Monitor your organization’s network and gain real-time network traffic visibility into your LogRhythm or New-Scale Security Operations Platform.
Vendor
Exabeam
Company Website
NetMon provides real-time network traffic visibility, integrating with LogRhythm SIEM and New-Scale Security Operations Platform deployments. It automatically identifies and categorizes traffic from over 3,500 applications using True Application Identification, advanced classification methods, and deep packet inspection. NetMon offers packet metadata derived from each network session and Layer 3–7 packet capture stored in industry-standard PCAP format with full packet capture. It also supports custom integrations and automation with a full-featured REST API. NetMon automates threat detection by comparing data with ready-made rules and customizable Deep Packet Analytics (DPA) scripts. Users receive ongoing updates with saved searches, automated alerts, and customizable dashboards. Essential information is preserved with SmartCapture™ (LogRhythm SIEM). NetMon streamlines investigation by providing access to essential packet and flow data with flexible searching, enabling users to rebuild email attachments for malware analysis and monitor for data loss. Deep Packet Analytics (DPA) builds on the NetMon Deep Packet Inspection (DPI) engine to interpret network traffic, including immediate recognition of PII, credit card information, port and protocol mismatch, and other key indicators of compromise (IOCs).
Features:
- NETWORK VISIBILITY: Immediately recognize suspicious activity. Automatically identify and categorize traffic from over 3,500+ applications using True Application Identification advanced classification methods and deep packet inspection.

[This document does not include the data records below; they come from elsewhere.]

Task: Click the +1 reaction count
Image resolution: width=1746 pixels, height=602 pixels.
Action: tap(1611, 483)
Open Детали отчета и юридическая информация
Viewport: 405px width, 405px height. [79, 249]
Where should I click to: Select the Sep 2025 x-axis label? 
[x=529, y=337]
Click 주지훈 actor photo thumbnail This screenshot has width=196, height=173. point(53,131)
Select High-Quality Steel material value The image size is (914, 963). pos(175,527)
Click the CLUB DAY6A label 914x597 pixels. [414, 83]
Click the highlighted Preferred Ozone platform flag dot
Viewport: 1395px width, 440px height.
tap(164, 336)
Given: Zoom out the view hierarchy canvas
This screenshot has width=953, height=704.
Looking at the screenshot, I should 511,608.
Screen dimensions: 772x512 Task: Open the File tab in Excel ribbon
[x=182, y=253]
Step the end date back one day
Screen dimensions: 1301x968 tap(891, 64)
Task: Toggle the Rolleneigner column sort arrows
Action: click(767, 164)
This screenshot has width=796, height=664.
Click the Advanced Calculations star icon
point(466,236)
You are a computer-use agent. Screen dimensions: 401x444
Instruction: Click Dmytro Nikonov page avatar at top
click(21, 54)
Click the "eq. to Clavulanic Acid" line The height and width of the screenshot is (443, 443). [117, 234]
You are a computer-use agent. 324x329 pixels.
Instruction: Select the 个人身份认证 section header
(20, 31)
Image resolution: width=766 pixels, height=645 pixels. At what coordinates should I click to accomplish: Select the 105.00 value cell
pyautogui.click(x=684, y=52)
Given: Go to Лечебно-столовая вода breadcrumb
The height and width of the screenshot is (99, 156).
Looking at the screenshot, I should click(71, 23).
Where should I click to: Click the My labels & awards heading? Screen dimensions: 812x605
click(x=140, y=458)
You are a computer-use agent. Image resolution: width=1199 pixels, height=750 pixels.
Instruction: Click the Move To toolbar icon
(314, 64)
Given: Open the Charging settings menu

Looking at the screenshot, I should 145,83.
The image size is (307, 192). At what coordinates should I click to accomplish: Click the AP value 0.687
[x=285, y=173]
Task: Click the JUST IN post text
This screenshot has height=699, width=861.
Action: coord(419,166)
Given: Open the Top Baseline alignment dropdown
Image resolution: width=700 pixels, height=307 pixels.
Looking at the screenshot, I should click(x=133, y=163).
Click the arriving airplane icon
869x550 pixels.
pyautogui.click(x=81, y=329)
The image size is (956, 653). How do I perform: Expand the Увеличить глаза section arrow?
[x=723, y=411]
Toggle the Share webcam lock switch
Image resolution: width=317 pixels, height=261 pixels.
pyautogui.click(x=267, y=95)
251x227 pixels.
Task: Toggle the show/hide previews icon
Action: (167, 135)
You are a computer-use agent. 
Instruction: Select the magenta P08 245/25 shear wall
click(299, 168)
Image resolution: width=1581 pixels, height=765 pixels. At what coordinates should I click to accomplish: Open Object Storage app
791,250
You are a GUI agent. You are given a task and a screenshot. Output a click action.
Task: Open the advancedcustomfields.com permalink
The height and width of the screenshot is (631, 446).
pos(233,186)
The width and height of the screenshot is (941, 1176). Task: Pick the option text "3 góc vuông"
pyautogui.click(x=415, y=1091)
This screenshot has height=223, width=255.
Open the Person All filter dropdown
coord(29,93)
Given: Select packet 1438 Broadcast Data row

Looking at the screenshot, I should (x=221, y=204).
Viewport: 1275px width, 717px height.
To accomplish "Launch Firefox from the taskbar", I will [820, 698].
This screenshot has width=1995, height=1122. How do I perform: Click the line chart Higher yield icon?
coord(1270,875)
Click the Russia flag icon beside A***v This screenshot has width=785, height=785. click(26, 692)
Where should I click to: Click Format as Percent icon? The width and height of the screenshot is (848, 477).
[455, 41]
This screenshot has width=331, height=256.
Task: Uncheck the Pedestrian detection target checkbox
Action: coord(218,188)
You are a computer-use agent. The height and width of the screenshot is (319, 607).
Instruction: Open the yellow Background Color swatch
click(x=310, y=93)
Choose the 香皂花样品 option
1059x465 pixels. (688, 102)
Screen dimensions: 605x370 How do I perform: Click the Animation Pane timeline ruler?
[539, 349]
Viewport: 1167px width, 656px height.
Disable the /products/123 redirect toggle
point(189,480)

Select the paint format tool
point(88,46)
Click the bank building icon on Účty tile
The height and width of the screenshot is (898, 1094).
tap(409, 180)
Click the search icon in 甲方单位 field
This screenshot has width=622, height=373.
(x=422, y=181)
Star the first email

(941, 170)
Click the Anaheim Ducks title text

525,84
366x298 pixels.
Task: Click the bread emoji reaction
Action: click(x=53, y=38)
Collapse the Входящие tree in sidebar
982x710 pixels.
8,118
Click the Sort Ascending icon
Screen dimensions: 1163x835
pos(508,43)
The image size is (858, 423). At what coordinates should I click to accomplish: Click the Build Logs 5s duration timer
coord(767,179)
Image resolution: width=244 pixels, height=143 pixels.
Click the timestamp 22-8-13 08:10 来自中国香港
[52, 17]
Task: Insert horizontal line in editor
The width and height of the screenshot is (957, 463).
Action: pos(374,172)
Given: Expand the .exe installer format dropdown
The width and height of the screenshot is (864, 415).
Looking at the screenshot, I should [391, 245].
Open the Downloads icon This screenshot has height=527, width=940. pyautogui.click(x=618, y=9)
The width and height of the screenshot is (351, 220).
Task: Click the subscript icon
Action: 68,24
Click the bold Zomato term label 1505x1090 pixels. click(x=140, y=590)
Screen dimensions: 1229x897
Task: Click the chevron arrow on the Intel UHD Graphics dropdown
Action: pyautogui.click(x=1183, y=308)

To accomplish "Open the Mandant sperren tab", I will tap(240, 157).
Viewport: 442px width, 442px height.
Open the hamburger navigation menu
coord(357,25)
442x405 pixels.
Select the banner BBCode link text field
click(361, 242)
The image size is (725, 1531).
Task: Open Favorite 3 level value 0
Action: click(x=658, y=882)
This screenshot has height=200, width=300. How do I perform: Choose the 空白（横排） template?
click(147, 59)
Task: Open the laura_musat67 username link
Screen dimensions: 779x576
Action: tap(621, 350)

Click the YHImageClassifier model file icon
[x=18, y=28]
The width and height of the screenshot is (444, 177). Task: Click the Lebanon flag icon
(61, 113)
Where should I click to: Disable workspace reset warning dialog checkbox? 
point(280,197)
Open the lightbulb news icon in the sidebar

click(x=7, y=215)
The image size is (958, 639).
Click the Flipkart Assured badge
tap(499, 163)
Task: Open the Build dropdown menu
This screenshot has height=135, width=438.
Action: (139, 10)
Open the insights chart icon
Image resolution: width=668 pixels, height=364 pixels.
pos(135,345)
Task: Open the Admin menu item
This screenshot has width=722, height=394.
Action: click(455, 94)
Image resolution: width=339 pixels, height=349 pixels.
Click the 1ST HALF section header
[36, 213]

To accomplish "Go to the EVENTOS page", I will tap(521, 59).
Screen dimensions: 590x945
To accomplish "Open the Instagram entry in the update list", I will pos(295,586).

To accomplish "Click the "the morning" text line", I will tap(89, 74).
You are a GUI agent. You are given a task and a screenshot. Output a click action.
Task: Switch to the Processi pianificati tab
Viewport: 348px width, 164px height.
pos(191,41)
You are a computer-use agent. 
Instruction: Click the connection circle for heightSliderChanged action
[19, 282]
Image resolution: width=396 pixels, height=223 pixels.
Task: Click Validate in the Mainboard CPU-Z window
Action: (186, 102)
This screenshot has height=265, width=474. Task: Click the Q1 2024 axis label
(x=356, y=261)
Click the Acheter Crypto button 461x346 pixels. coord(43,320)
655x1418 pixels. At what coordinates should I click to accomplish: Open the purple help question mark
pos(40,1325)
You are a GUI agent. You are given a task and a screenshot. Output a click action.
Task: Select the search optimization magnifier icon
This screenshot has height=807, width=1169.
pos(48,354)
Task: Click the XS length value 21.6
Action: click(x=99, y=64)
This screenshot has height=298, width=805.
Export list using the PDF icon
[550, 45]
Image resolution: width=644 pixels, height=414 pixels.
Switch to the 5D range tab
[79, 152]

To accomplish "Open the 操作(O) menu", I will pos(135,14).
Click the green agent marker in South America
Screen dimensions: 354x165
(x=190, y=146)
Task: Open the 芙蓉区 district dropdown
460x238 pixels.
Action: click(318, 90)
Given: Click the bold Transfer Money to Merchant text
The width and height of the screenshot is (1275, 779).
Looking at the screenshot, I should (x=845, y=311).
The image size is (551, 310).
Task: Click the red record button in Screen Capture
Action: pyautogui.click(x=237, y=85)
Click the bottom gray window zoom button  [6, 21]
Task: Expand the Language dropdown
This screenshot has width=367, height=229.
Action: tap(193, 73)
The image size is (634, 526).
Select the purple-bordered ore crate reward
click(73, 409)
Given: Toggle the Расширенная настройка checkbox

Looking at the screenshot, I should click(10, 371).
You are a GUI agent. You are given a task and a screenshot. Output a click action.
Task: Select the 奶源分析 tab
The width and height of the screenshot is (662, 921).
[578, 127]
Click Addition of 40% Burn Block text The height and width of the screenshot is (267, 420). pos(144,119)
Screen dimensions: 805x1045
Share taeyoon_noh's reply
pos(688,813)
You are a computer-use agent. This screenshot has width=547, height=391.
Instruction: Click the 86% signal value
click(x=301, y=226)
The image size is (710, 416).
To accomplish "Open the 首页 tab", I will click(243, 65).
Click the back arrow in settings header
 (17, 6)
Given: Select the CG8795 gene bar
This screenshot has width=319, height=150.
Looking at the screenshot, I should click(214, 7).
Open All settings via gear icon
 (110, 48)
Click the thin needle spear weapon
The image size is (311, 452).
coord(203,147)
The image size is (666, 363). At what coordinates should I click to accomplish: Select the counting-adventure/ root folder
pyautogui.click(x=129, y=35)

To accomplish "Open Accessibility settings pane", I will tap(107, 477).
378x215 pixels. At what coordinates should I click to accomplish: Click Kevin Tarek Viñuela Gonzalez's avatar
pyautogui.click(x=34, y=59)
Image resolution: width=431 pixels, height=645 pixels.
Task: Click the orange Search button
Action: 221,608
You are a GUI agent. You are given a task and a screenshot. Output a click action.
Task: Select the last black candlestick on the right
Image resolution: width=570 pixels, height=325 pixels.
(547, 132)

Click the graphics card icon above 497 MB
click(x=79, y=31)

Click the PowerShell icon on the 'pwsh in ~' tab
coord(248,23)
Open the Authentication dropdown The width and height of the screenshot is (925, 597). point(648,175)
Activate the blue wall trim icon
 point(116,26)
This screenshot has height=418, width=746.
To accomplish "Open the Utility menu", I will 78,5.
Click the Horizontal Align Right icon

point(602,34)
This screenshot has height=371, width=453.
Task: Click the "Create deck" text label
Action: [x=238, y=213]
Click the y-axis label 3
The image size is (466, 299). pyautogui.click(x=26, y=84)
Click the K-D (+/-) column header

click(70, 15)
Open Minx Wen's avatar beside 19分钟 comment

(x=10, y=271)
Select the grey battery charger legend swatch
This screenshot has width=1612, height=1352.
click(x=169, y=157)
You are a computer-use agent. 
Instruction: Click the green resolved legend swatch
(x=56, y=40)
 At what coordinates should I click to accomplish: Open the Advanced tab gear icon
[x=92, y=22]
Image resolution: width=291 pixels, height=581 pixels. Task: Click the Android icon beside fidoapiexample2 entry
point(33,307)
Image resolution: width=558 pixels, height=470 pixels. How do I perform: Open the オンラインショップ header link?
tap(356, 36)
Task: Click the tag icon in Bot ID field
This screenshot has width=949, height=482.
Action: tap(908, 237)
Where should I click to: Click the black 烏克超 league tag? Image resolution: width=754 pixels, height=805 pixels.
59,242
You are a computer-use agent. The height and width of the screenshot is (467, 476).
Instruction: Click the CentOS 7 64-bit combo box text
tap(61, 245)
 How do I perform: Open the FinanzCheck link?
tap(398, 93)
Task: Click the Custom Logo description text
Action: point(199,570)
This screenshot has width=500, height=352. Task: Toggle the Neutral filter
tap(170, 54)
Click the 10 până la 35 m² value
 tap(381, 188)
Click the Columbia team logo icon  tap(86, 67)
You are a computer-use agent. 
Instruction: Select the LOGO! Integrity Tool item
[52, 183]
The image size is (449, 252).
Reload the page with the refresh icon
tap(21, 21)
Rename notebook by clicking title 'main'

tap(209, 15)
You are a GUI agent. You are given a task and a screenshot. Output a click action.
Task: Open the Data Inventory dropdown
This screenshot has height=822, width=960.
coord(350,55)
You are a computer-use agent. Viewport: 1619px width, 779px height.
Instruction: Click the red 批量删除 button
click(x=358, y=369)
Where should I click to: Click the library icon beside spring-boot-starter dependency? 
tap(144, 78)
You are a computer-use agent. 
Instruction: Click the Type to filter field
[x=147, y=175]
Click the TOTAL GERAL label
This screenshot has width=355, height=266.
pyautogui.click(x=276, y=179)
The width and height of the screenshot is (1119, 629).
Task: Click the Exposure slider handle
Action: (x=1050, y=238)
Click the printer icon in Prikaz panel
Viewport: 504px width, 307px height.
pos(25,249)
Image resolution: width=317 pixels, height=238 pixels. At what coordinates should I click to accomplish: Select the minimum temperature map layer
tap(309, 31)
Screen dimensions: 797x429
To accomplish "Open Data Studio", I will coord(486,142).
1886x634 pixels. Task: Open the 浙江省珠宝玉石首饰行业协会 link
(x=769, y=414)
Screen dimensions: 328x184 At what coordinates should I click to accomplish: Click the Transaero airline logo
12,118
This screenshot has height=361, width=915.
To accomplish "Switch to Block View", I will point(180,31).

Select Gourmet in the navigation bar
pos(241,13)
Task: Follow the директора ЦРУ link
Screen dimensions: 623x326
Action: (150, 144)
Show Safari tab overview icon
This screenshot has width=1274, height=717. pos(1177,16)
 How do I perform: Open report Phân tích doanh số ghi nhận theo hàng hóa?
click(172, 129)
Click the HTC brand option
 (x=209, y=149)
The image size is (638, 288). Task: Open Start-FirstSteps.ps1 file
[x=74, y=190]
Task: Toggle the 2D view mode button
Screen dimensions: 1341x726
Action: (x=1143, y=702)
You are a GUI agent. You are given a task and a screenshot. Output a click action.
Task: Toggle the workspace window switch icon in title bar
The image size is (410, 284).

- RISK MONITORING: Automate threat detection. Compare data with ready-made rules and customizable Deep Packet Analytics (DPA) scripts. Receive ongoing updates with saved searches, automated alerts, and customizable dashboards.
- POWERFUL SEARCH CAPABILITIES: Streamline investigation. Access essential packet and flow data to make your investigation easier with flexible searching. Rebuild email attachments to assist in malware analysis and monitor for data loss.
- UNDERSTAND YOUR NETWORK ACTIVITY: Harness deep packet analytics. Deep Packet Analytics (DPA) builds on the NetMon Deep Packet Inspection (DPI) engine to interpret network traffic, including immediate recognition of PII, credit card information, port and protocol mismatch, and other key indicators of compromise (IOCs).